Bannon called Marechal-Le Pen a "rising star" in an interview with French website radio-londres.fr in July and said Breitbart was hoping to open a Paris bureau, or start a French version.
The site's editor-in-chief, 30-year-old Alexander Marlow, told The New York Times that the site's expansion was linked to elections next year in Germany and France, where Breitbart intends to support Marine Le Pen.
The site launched in Britain in 2013 after seeing a "business opportunity" in the campaign to leave the European Union.
During the Brexit campaign Breitbart's te site's London editor took a brief leave of absence from the site to advise Nigel Farage, the leader of the Brexit movement.
Breitbart sees a similar opportunity in France.
"There's an under-served readership" in Europe, Marlow was quoted as saying in an article published on Sunday. "It's the same readers who had been ignored in Britain and had been ignored in the United States."
Marine Le Pen, among France's most popular politicians, is forecast by pollsters to win or come second in the first round of French presidential elections in April next year.
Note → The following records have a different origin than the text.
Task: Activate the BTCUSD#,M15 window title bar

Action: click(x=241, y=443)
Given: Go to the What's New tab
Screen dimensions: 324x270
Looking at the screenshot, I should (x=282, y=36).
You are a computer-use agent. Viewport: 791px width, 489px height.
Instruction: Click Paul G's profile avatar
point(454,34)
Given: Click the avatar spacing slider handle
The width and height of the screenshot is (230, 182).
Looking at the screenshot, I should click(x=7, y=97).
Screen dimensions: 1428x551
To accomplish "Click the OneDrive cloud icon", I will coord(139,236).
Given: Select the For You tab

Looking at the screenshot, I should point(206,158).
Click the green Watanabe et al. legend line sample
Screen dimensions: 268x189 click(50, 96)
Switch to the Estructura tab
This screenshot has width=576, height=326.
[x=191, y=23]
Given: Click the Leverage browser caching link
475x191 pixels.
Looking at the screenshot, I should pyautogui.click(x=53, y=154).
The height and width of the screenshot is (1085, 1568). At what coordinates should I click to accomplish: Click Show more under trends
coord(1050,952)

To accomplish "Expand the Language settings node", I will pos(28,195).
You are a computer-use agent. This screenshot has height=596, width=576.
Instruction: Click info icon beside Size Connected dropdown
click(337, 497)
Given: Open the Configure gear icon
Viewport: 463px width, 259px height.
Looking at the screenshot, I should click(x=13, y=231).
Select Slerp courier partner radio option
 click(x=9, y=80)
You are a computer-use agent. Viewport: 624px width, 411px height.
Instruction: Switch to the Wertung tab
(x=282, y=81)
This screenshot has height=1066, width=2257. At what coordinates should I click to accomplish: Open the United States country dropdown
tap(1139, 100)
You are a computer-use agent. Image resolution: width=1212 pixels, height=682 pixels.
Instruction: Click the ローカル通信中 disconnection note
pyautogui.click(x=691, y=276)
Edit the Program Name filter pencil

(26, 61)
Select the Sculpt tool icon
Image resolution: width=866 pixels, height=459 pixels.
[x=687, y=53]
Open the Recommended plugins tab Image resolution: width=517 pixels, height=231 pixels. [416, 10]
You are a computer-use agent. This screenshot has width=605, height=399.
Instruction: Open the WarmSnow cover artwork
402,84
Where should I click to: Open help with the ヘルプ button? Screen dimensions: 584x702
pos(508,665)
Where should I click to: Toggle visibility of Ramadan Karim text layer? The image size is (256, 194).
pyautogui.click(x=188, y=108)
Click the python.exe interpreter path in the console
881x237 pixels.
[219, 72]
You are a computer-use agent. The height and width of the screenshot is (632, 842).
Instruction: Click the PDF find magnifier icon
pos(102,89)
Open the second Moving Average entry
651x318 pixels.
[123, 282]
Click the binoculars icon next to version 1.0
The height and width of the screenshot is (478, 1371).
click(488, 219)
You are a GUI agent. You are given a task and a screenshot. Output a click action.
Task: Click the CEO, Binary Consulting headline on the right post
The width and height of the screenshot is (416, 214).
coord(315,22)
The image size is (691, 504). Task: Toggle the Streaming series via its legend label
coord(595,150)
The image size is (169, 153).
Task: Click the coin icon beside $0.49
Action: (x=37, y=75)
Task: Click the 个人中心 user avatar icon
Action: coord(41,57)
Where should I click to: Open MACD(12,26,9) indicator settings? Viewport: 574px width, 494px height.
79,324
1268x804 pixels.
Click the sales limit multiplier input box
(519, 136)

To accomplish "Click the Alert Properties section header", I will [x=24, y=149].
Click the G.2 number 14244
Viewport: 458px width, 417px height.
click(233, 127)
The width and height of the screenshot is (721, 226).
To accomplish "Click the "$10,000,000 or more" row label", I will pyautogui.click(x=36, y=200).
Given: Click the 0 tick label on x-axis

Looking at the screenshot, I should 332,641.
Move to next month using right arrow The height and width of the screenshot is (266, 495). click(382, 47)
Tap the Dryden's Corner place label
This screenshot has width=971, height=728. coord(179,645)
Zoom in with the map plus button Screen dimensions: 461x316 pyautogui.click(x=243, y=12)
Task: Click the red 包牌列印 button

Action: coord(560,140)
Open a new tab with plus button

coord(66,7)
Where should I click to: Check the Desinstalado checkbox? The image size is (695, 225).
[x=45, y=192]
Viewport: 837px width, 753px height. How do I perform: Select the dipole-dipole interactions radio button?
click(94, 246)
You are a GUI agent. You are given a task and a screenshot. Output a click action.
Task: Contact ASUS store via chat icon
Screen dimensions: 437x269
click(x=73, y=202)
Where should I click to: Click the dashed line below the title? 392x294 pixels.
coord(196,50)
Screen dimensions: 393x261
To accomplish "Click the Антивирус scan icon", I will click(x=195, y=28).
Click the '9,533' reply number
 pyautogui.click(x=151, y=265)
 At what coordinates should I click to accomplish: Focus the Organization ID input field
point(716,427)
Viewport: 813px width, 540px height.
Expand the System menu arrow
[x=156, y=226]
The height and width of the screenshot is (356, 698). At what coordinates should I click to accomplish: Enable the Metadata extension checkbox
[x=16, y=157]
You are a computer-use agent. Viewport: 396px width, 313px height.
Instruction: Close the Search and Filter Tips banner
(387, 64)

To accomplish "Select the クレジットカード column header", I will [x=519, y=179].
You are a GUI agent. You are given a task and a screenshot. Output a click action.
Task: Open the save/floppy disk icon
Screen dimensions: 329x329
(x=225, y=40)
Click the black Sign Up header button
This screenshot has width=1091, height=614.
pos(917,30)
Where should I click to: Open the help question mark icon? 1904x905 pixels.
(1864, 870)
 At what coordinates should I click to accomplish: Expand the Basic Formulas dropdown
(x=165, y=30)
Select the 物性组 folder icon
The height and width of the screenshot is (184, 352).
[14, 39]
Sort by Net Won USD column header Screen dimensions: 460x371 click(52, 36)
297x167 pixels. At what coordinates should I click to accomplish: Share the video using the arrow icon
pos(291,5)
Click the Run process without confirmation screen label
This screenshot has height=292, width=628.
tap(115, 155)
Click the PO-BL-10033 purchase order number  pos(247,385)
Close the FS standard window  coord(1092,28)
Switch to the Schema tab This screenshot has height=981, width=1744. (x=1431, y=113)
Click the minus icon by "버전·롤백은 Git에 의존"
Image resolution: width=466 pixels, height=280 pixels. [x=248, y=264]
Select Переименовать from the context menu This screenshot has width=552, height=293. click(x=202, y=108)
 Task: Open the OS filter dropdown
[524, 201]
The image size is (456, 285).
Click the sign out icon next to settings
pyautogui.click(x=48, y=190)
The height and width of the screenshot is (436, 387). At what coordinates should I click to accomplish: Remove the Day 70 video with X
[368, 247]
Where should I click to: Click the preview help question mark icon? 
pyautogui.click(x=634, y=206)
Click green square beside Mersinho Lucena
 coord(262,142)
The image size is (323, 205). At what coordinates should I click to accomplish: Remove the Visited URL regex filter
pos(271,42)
She would then face a second-round run-off against a rival candidate, most likely from the centre-right, which she is expected to lose, according to polls.
Le Pen has worked hard to try to make the FN more acceptable to mainstream voters, shedding its overtly anti-Semitic and racist image under the party's former leader, her father Jean-Marie.
Her platform remains focused on restricting immigration, fighting against Islamic fundamentalism and withdrawing France from the European Union.
She welcomed Trump's stunning victory last week, saying his rise signalled the "building of a new world" and a blow against "unfettered globalisation" and the world elite.
Marechal-Le Pen told AFP on Tuesday that there had been "some small contacts for some time" between the FN and the Trump campaign.